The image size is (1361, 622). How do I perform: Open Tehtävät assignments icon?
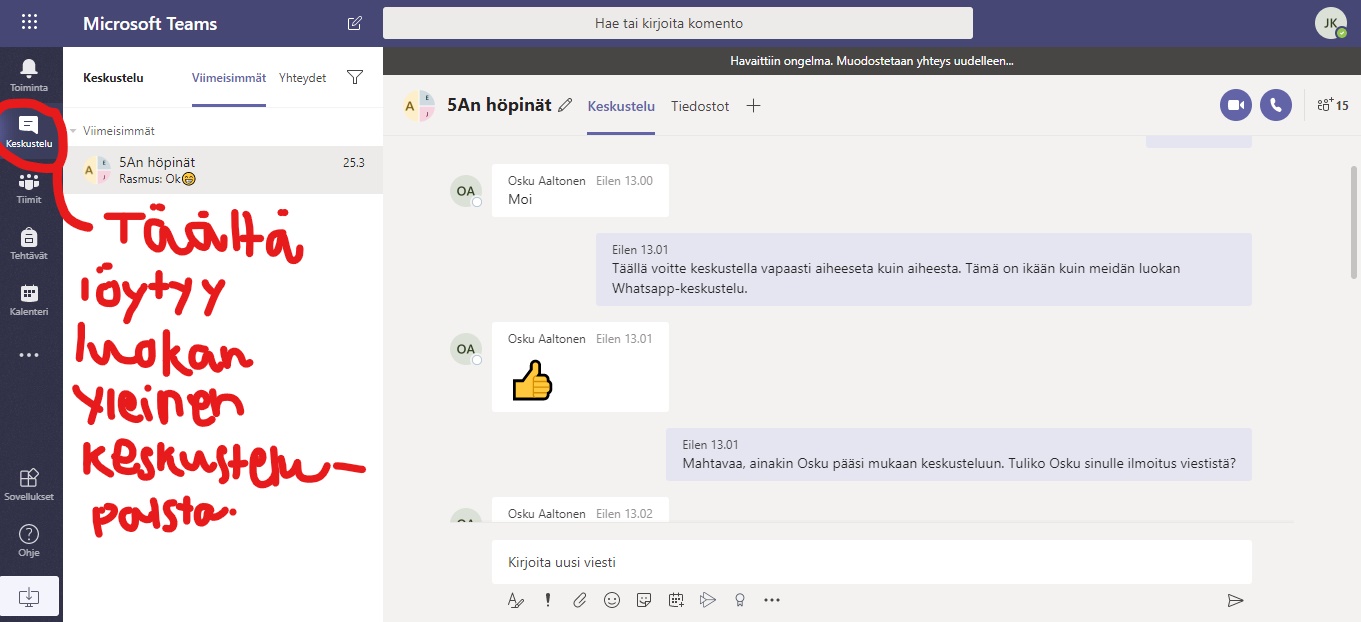[x=29, y=243]
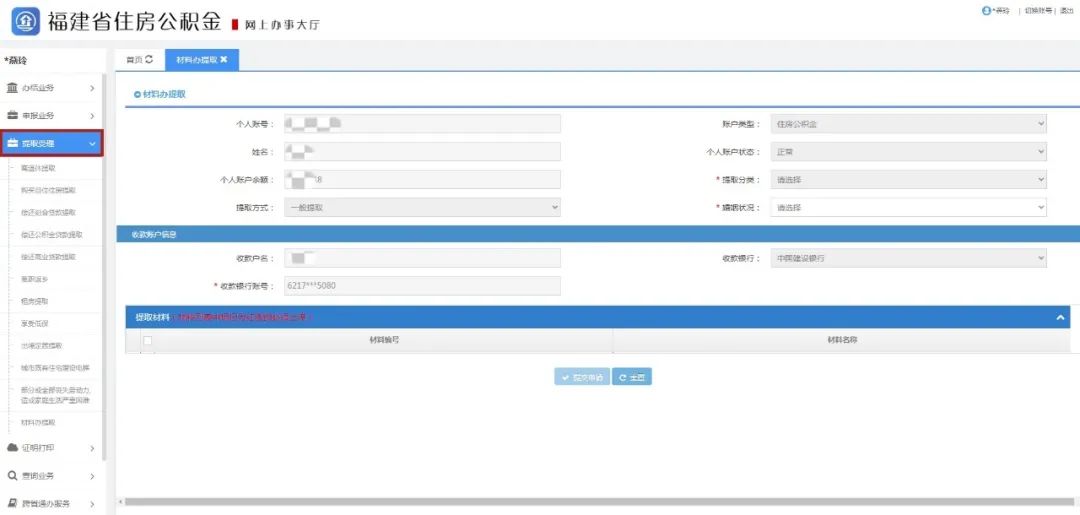
Task: Open the 婚姻状况 dropdown
Action: [x=908, y=208]
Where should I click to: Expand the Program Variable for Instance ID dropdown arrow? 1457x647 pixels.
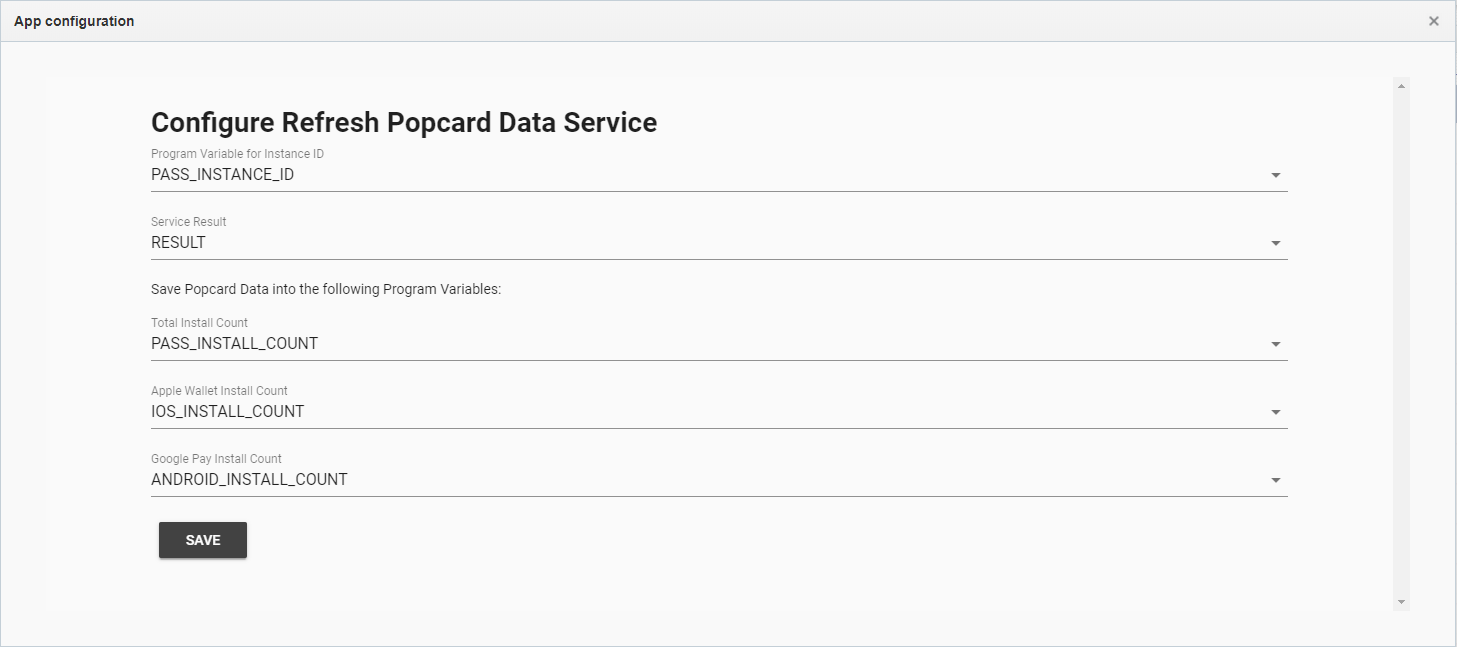1275,176
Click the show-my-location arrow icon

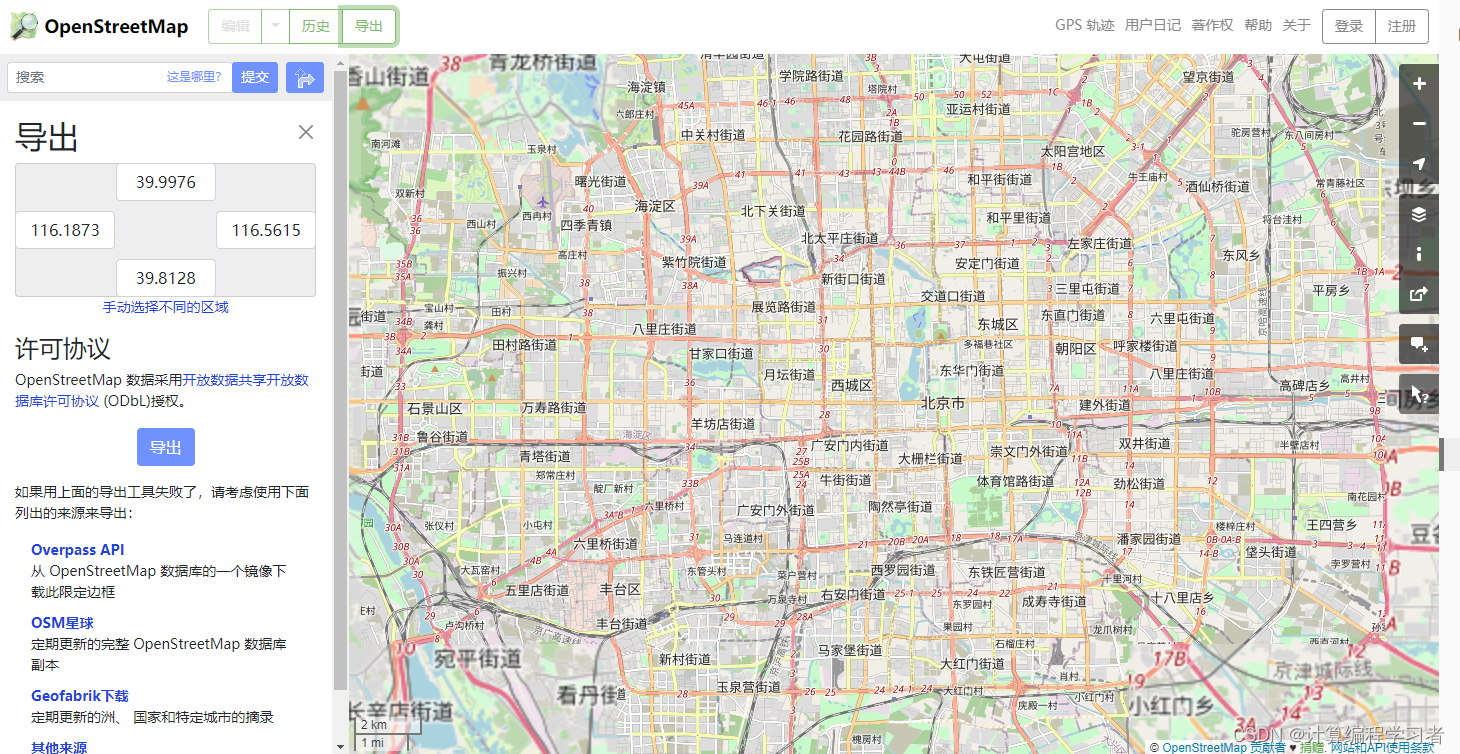pos(1419,164)
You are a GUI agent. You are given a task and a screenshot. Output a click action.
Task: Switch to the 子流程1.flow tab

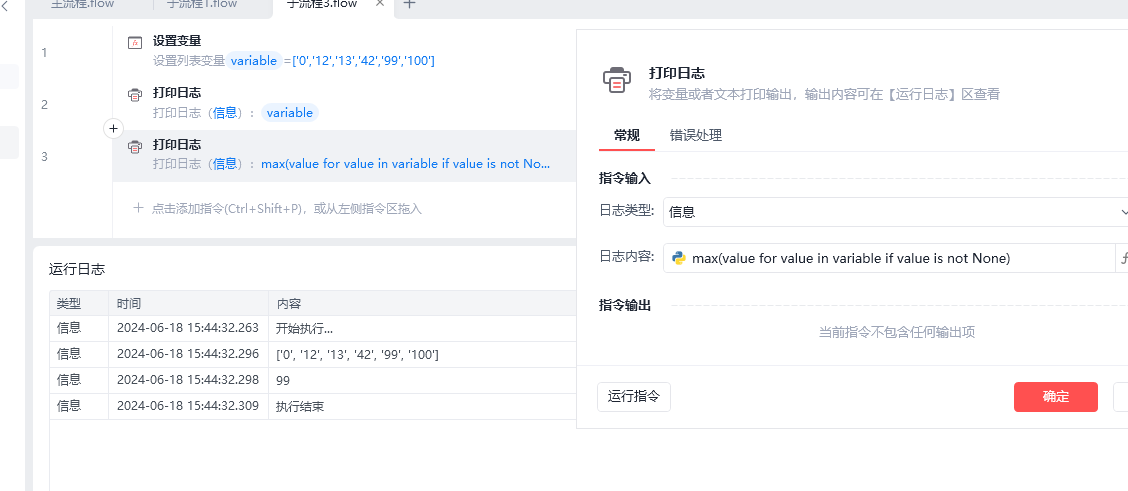pos(202,4)
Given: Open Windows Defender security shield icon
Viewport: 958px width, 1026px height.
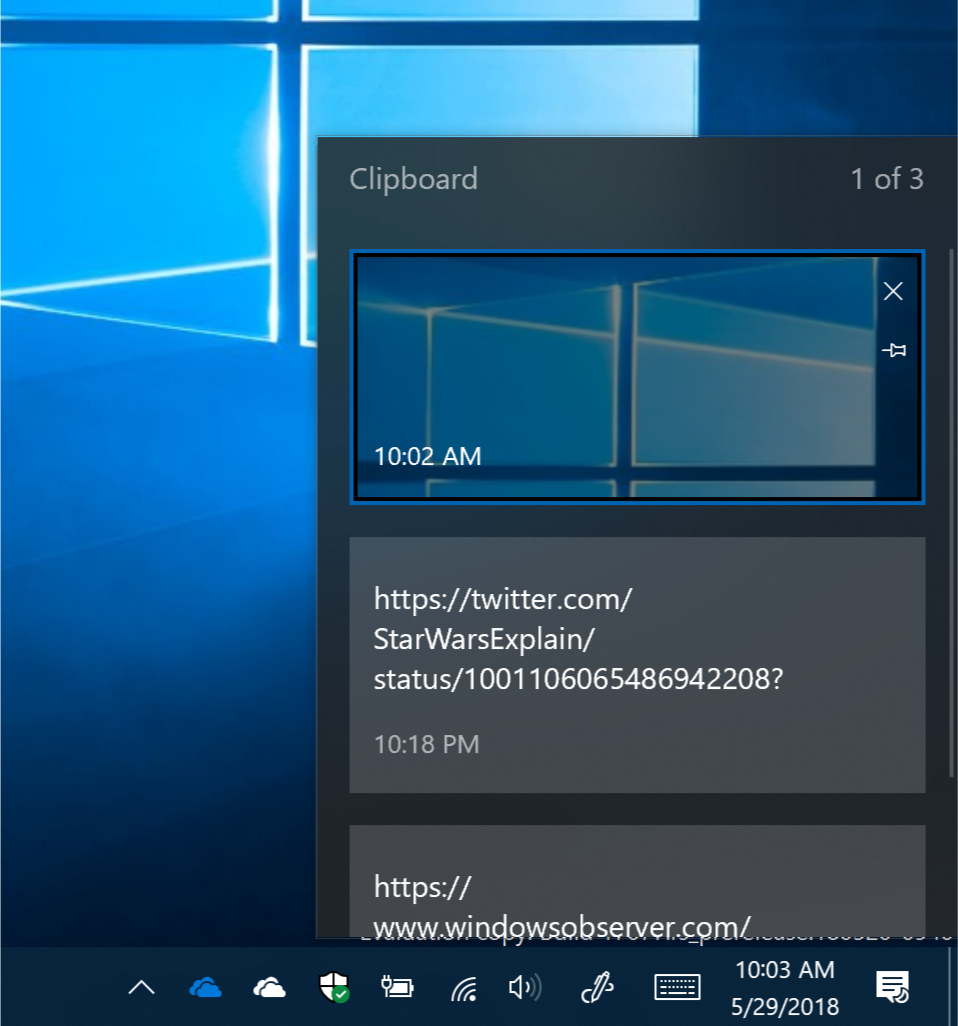Looking at the screenshot, I should tap(333, 986).
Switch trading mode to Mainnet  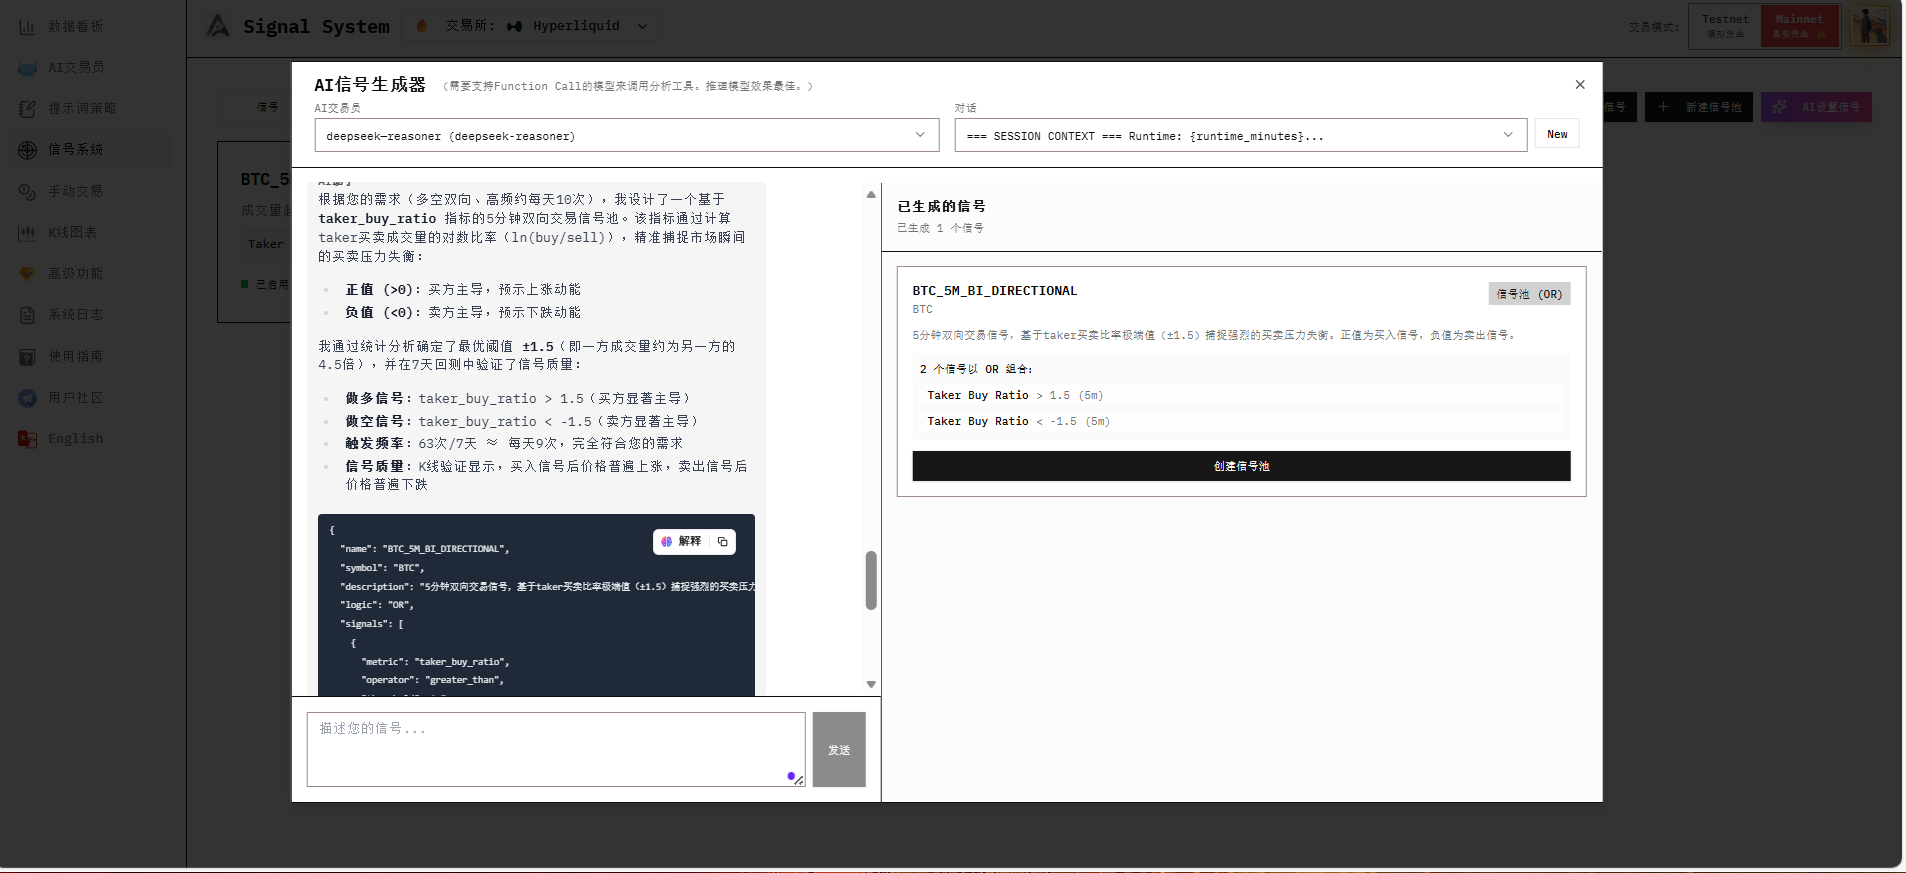pos(1799,26)
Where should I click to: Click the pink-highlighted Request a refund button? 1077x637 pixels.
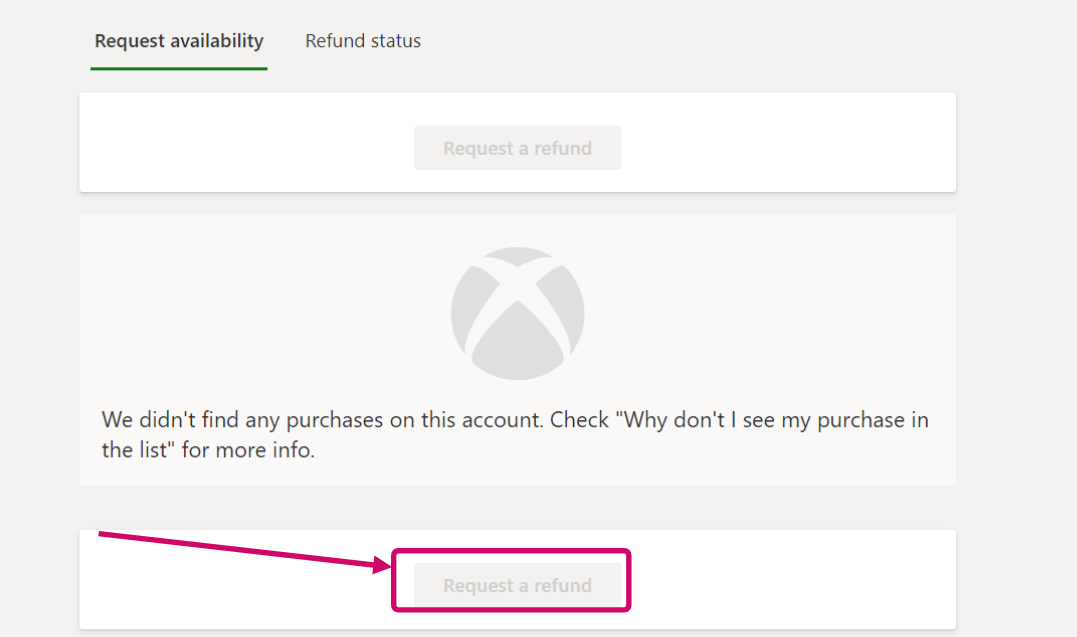point(517,585)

→ Required action
How would the lines above read from the one with "Where should I click to: Expand" to the one with "Given: Open Windows", inclusive, with no pictures? Write them out exactly.

→ Response area
Where should I click to: Expand the Program Variable for Instance ID dropdown arrow? 1457x647 pixels.
1275,176
Click the show-my-location arrow icon

pos(1419,164)
You are a GUI agent. You are given a task and a screenshot. Output a click action.
Task: Switch to the 子流程1.flow tab

pos(202,4)
Given: Open Windows Defender security shield icon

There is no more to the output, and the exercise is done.